* **Task brief**
Look below for the lines from the one with "495x387 pixels. Task: Click" to the one with "Open the currency", and copy exactly those lines, both ends included.

Information shown START

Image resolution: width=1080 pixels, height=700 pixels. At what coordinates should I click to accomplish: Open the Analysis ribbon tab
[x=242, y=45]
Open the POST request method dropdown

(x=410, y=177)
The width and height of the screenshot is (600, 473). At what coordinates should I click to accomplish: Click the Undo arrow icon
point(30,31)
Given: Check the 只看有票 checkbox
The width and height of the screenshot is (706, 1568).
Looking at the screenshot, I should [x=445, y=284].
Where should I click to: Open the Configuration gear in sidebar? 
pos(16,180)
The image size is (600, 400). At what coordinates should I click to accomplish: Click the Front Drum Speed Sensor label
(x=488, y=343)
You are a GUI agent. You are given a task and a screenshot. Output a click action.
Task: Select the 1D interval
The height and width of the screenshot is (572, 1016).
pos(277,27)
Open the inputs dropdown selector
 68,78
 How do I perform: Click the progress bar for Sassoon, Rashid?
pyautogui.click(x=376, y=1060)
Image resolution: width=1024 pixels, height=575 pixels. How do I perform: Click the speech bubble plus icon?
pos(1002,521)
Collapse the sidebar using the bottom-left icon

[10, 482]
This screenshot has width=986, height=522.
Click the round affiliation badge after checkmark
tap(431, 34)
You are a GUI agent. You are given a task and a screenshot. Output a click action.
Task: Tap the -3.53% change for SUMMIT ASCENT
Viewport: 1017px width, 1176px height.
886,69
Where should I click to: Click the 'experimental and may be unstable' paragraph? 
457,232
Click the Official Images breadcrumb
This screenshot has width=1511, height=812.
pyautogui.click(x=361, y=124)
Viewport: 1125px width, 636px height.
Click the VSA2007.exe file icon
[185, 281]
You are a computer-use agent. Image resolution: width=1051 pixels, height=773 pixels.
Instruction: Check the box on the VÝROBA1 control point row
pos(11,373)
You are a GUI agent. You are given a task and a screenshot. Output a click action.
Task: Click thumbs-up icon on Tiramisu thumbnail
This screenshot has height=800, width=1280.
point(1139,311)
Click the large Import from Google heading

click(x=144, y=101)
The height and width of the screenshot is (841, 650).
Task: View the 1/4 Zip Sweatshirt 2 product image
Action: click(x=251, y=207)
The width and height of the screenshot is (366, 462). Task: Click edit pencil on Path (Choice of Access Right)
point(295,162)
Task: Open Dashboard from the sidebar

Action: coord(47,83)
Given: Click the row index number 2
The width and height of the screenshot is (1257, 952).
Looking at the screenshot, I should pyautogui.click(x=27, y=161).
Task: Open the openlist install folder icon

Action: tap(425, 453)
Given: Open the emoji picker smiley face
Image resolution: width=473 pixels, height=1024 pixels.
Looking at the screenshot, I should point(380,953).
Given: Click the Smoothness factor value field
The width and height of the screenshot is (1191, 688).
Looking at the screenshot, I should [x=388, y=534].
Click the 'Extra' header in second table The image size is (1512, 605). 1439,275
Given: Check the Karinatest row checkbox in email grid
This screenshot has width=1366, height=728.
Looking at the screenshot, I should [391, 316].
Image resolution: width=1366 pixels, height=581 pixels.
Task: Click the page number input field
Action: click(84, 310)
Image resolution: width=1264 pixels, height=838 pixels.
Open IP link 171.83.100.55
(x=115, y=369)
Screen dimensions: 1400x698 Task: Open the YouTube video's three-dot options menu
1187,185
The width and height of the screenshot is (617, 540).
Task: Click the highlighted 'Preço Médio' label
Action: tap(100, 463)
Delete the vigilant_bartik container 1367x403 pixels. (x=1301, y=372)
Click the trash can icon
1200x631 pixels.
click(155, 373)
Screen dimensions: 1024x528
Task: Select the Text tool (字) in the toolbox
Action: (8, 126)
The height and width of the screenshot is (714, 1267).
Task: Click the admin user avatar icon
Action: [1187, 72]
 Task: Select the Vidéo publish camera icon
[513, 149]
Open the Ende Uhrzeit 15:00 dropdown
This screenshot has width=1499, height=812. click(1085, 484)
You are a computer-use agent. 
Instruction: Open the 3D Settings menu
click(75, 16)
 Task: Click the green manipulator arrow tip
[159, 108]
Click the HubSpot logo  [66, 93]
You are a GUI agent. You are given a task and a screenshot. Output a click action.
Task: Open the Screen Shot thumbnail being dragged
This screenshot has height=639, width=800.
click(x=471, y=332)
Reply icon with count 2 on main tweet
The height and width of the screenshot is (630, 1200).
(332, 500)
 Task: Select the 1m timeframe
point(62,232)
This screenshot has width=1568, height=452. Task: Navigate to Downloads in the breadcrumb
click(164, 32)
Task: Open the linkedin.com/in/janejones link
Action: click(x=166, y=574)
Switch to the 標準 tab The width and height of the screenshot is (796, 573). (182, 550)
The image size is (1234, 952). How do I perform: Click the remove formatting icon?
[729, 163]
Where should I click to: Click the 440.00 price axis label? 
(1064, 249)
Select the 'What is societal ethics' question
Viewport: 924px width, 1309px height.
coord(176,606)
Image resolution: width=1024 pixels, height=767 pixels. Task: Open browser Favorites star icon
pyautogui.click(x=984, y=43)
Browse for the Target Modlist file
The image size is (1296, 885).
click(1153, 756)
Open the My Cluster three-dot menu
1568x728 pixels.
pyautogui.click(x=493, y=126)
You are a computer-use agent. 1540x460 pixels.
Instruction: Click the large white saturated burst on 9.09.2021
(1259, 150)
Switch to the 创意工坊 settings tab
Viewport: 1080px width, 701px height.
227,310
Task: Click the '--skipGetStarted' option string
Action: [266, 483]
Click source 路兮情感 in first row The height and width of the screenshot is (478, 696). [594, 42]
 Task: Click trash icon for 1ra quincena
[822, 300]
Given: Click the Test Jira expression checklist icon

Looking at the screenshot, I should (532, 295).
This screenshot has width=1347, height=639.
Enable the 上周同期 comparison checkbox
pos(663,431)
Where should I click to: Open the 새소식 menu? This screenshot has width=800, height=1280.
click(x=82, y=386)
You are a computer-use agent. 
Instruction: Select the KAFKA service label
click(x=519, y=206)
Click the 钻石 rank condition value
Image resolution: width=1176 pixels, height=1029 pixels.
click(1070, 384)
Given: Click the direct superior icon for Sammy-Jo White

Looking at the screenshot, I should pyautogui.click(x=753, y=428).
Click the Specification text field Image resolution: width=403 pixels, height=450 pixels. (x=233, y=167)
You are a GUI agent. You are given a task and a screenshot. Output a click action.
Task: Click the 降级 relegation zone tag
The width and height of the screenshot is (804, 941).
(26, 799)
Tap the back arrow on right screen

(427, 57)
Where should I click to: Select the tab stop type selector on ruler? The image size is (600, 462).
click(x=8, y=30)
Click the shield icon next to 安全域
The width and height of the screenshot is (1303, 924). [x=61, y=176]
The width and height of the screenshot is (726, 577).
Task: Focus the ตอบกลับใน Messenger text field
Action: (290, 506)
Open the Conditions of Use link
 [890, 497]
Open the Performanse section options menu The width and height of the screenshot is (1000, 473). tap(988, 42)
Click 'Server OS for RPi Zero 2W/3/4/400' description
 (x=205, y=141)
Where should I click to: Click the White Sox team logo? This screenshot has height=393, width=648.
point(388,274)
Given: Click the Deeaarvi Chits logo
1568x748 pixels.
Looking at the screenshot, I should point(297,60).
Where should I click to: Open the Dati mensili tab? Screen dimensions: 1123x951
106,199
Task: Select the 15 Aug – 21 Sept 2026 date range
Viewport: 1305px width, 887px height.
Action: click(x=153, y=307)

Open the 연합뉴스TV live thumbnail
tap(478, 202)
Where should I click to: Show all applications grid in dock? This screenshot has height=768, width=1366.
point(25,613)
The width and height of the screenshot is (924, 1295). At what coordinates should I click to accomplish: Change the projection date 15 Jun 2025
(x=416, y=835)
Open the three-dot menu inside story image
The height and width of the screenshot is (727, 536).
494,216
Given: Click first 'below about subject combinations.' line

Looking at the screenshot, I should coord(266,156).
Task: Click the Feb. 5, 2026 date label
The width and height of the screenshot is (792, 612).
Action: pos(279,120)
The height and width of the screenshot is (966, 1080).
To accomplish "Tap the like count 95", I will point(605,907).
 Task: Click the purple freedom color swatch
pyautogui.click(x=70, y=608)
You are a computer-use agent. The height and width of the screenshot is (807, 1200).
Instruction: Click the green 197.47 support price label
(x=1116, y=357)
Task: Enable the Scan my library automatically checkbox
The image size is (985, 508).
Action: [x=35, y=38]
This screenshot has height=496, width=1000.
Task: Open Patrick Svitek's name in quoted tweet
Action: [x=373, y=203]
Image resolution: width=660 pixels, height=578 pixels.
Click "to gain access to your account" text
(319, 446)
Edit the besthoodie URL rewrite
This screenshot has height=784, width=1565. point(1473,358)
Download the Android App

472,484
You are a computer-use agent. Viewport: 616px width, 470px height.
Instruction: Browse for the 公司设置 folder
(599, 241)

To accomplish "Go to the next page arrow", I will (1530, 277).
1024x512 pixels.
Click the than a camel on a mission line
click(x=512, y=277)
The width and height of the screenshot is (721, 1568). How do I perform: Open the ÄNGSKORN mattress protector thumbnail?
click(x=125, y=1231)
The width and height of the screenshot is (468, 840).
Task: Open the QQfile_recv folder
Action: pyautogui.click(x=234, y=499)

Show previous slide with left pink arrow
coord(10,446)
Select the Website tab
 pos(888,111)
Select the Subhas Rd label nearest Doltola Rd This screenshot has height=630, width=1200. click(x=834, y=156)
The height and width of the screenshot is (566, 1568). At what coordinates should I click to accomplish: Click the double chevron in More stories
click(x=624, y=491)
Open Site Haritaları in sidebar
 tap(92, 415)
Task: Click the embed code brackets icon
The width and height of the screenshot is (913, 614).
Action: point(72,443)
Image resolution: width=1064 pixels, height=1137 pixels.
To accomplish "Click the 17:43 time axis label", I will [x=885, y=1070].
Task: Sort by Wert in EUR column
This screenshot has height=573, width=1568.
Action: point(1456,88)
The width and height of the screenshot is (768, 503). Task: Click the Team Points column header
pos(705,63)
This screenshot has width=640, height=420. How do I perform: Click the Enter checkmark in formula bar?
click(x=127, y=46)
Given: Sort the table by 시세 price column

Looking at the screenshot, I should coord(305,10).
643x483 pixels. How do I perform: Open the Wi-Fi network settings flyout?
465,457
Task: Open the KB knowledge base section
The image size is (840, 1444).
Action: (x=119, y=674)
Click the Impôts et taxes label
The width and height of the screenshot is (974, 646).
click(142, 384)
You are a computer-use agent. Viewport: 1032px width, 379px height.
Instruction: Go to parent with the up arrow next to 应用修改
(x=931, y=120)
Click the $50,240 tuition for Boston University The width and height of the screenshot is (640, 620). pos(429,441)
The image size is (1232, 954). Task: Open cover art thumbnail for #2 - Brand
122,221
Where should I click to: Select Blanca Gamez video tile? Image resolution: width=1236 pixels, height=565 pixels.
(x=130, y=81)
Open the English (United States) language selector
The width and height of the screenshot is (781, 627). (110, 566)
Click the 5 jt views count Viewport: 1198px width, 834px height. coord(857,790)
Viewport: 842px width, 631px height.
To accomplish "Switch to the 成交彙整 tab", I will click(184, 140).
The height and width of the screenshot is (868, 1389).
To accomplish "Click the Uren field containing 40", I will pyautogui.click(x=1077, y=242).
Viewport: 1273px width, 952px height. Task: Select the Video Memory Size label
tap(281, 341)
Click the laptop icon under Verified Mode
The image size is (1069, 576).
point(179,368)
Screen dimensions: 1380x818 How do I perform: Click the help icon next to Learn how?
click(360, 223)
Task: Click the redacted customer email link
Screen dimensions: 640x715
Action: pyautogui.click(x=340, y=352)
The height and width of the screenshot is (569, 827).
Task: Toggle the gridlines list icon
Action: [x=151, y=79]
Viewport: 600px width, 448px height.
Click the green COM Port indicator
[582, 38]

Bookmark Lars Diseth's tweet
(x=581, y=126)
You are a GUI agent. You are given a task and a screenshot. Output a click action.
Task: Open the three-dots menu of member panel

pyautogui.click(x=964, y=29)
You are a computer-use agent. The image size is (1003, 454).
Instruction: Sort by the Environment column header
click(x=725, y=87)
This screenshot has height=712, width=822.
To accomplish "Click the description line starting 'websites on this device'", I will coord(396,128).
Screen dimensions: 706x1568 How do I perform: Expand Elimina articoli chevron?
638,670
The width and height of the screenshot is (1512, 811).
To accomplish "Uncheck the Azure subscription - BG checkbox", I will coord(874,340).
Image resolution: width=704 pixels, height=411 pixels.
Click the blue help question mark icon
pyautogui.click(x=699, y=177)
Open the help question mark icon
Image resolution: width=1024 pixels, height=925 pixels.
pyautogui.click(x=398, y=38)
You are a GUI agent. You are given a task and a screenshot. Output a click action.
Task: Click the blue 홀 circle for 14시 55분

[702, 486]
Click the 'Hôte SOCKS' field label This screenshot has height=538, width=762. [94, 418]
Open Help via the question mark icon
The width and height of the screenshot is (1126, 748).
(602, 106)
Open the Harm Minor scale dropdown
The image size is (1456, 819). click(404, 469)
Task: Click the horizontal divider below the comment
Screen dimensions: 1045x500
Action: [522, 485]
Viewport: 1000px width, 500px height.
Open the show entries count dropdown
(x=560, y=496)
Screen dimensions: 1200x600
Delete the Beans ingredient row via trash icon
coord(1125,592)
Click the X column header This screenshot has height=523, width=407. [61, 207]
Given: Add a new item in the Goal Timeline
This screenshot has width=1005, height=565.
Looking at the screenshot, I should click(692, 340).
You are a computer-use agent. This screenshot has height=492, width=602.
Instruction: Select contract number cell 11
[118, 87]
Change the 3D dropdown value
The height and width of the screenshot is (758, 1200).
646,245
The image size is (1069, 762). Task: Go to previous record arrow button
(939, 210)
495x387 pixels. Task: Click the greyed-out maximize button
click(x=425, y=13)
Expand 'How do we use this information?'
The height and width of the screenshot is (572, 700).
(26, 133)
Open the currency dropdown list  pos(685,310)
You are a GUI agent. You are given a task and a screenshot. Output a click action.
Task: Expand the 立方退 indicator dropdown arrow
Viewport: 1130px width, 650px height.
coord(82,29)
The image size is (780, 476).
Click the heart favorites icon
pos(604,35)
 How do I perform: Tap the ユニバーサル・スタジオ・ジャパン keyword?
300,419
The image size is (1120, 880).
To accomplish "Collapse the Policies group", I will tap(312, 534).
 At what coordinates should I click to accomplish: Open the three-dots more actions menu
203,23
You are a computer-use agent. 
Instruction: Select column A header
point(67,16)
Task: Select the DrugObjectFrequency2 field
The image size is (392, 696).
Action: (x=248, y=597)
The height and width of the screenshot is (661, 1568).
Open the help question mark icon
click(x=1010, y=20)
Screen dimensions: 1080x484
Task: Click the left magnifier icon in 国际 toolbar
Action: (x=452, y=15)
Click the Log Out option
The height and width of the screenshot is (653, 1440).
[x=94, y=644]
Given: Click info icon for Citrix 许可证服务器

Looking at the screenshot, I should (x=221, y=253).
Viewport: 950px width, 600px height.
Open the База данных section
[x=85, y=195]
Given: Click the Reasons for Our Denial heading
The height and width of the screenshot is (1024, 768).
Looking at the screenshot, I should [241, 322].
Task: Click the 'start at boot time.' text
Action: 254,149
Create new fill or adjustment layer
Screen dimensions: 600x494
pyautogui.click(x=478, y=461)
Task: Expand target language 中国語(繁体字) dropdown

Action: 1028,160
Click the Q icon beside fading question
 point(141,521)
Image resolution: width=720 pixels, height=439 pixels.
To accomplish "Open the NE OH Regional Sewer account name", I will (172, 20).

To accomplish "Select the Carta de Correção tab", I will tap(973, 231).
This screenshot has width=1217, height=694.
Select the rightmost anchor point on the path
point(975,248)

Information shown END

* **Final answer**
495x387 pixels. Task: Click the greyed-out maximize button
click(x=425, y=13)
Expand 'How do we use this information?'
The height and width of the screenshot is (572, 700).
(26, 133)
Open the currency dropdown list  pos(685,310)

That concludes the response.